▶ _Your task_
Copy out the lines from the line containing "You are a computer-use" to the line containing "Looking at the", with both of those lines included. Leave the pictures out of your copy.

▶ _Task input_

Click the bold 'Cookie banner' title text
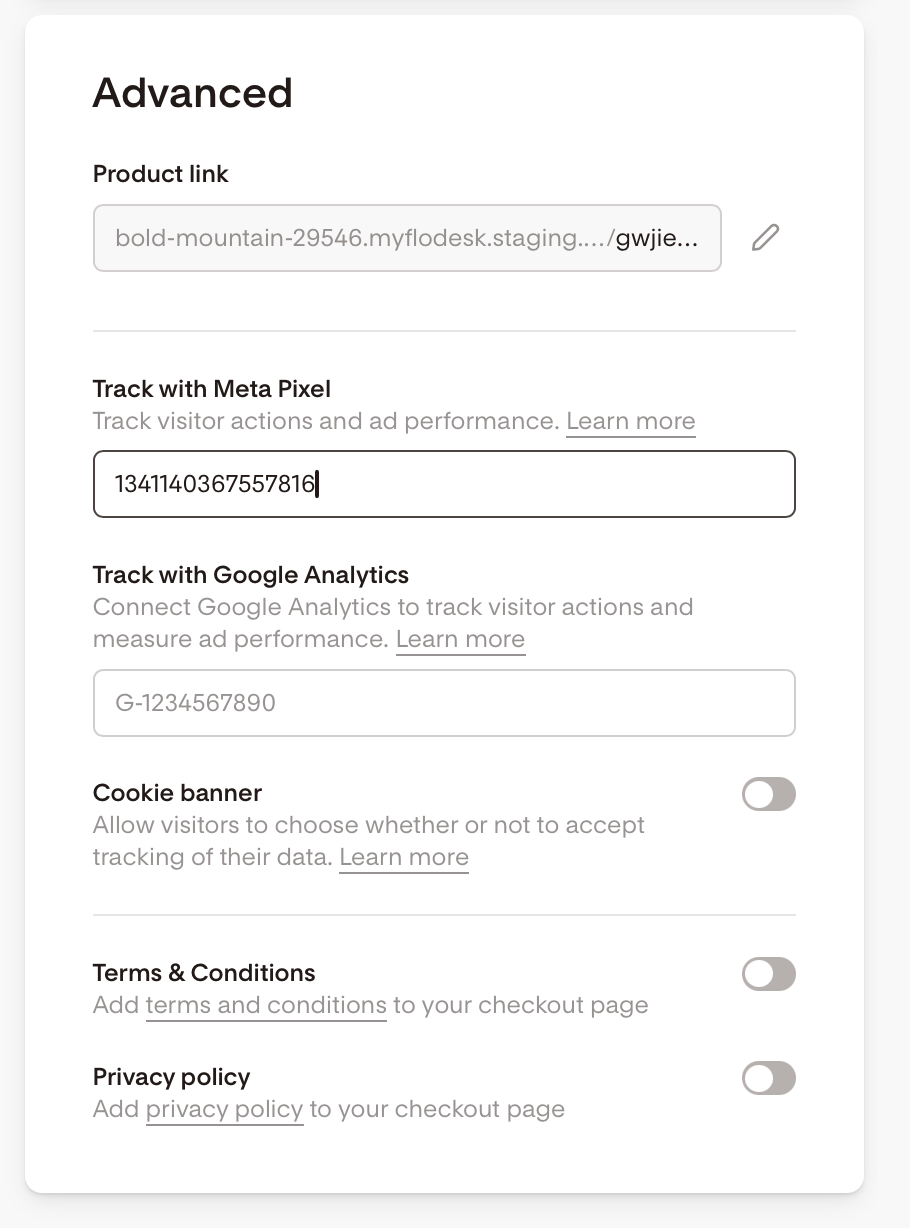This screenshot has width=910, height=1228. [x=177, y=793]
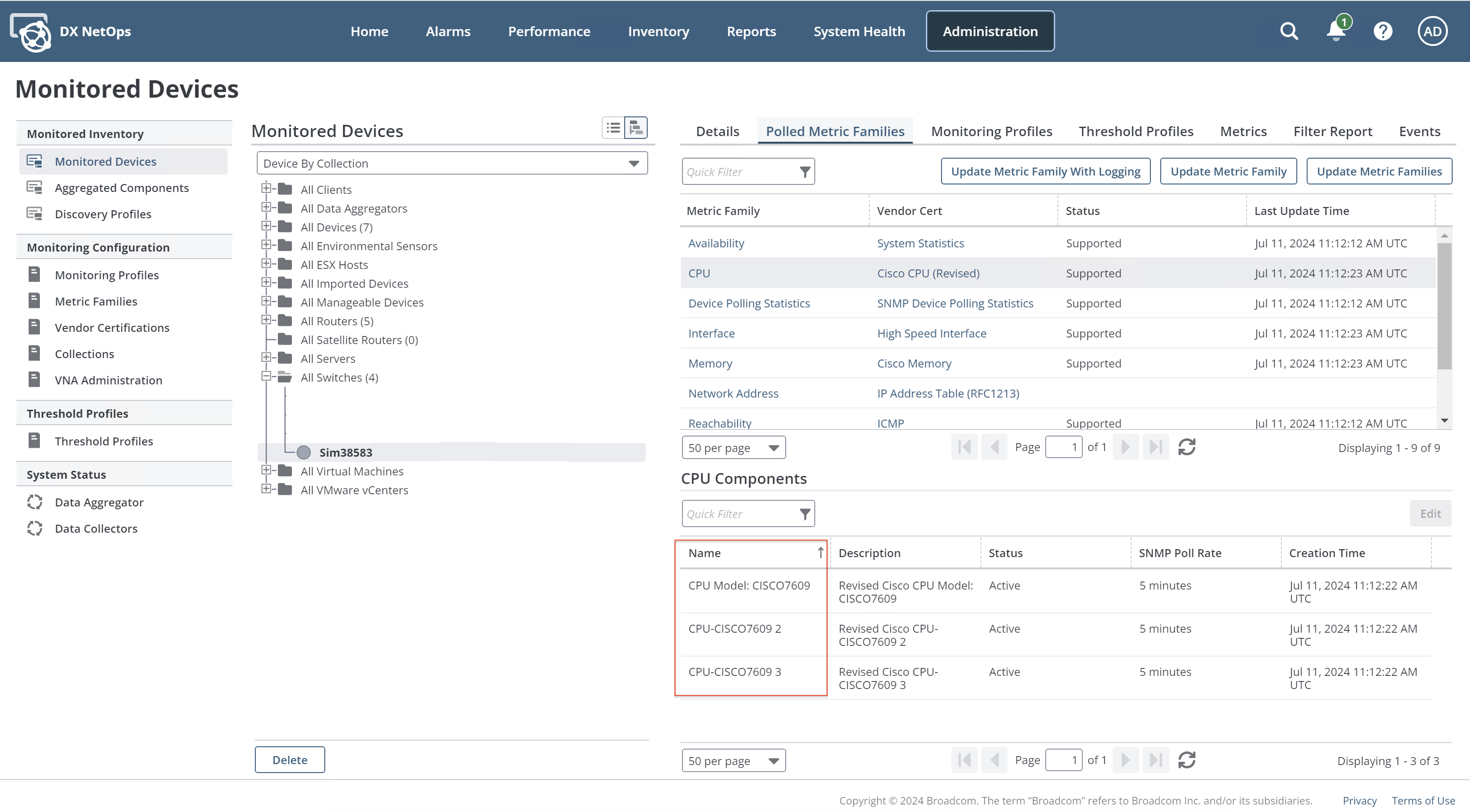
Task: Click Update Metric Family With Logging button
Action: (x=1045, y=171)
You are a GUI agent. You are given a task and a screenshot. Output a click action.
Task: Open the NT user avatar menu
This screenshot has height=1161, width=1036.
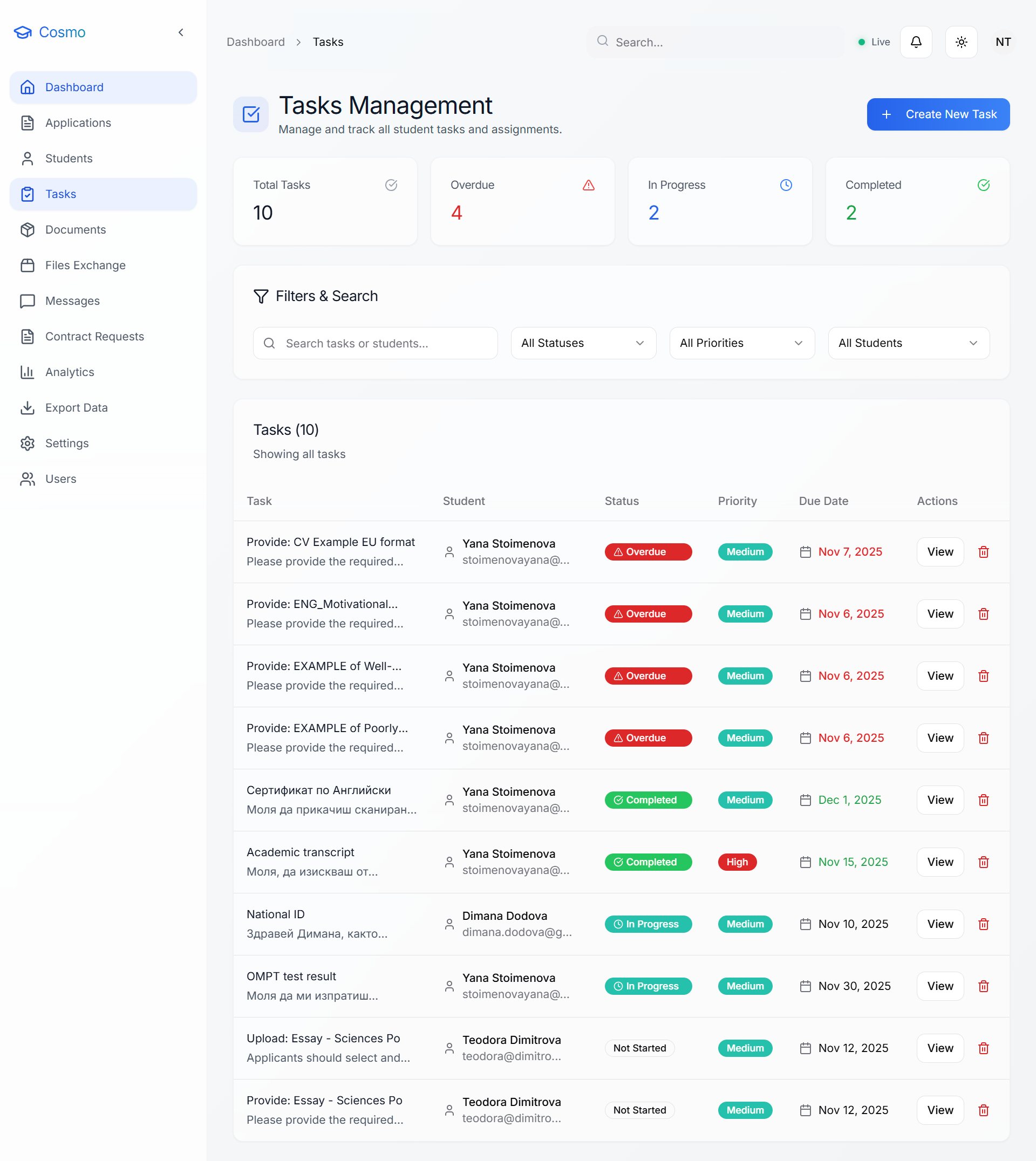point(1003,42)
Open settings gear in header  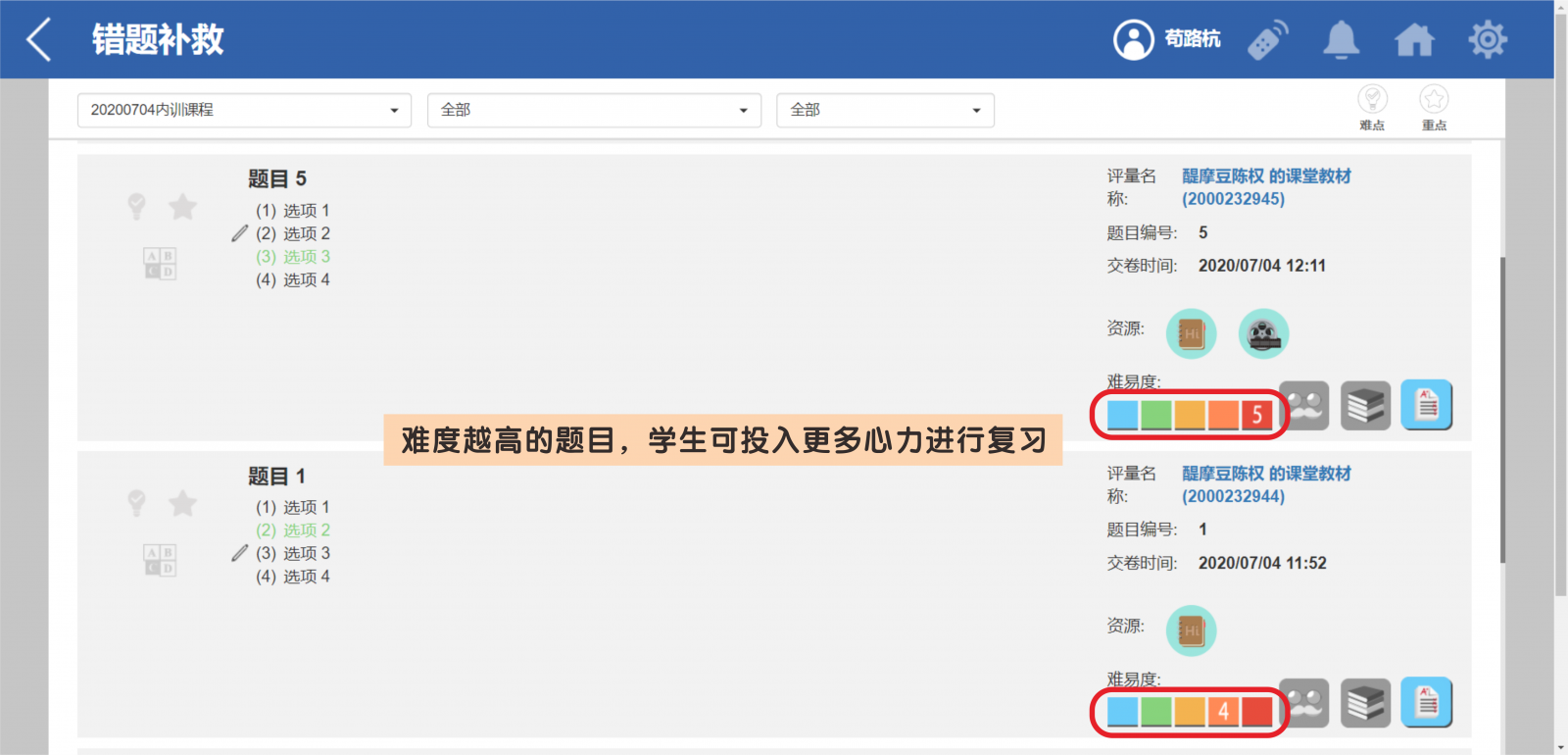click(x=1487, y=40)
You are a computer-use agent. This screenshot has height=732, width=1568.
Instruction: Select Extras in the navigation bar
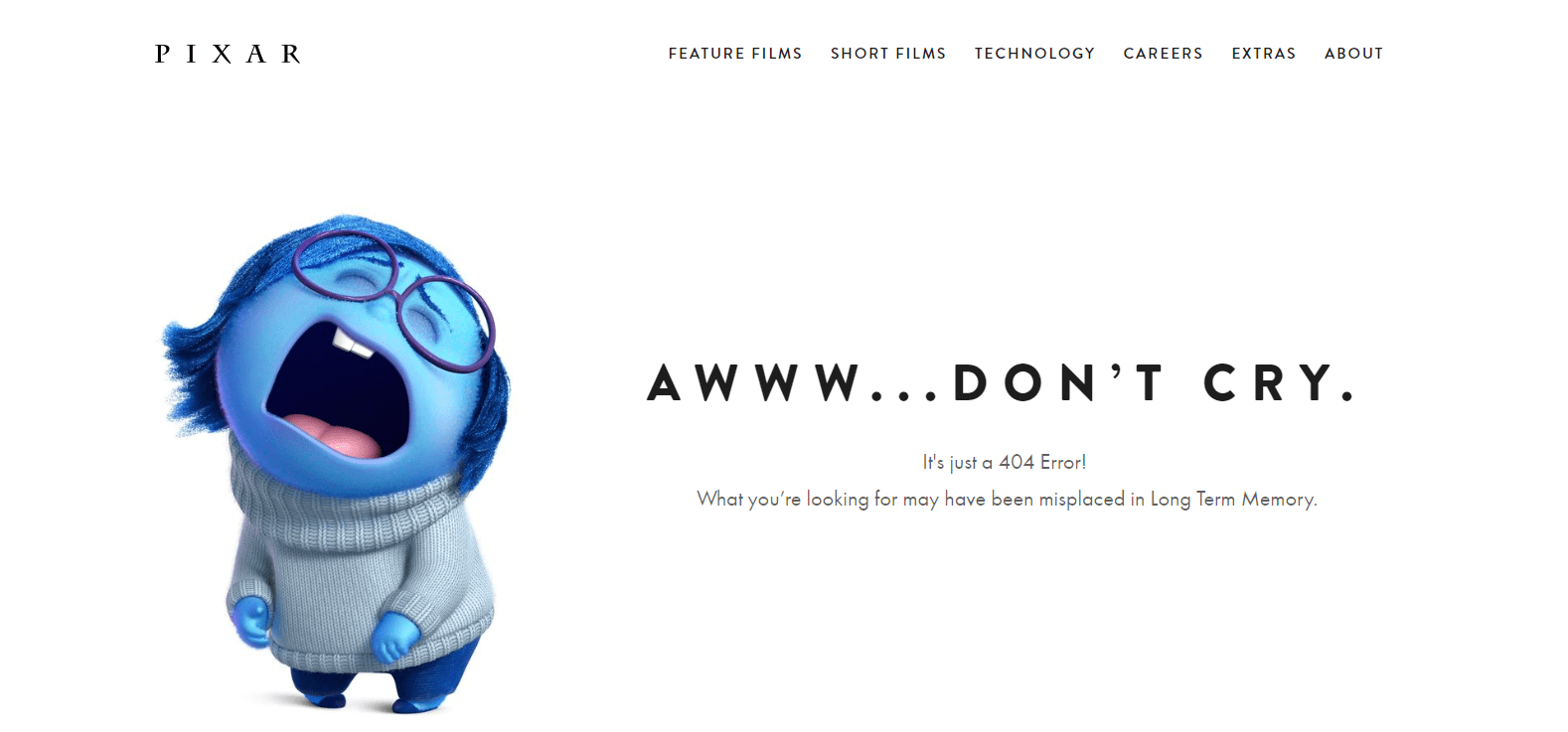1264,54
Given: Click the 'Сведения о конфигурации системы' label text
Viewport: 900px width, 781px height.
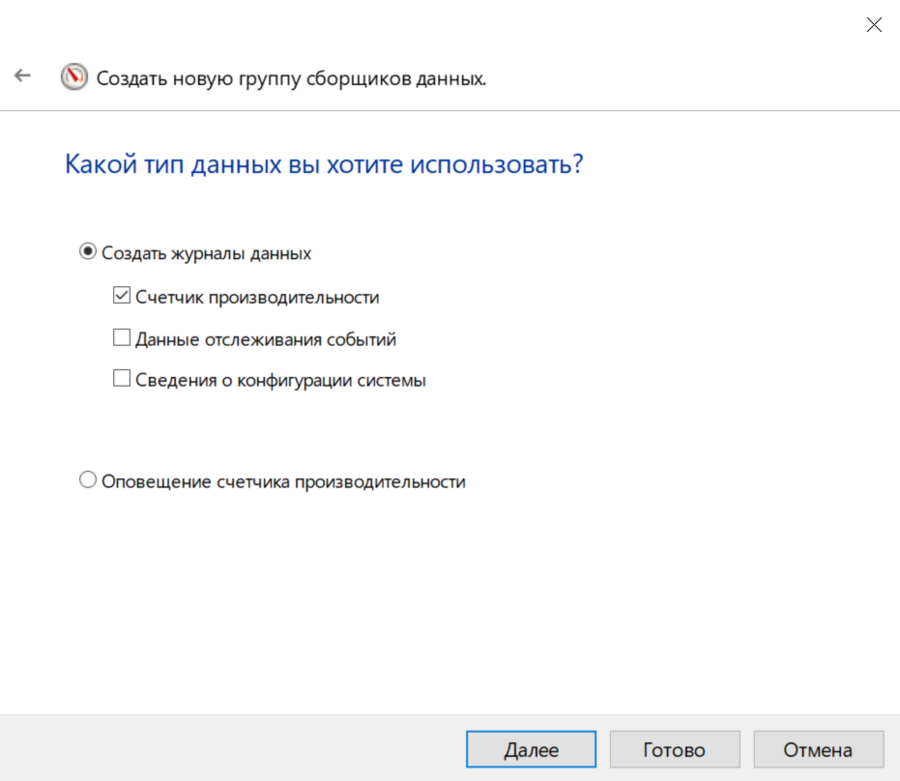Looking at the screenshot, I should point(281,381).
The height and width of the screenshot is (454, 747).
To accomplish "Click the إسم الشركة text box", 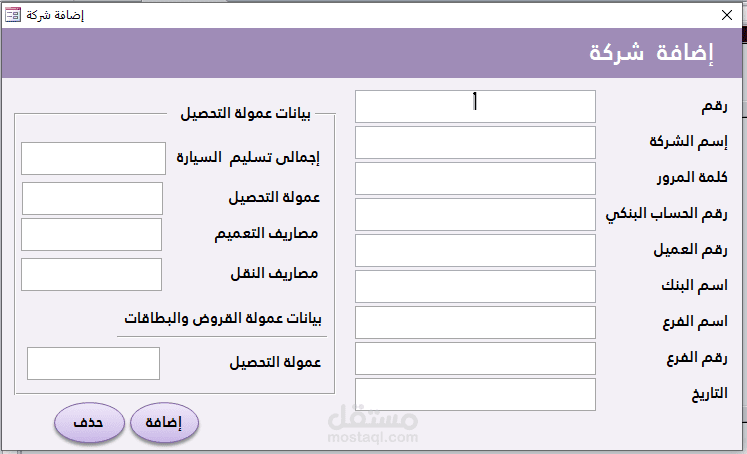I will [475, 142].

▶ _Correct result_
You are a computer-use agent. This screenshot has height=732, width=1568.
Instruction: Select Extras in the navigation bar
1264,54
Given: Click the 'Сведения о конфигурации системы' label text
Viewport: 900px width, 781px height.
Looking at the screenshot, I should point(281,381).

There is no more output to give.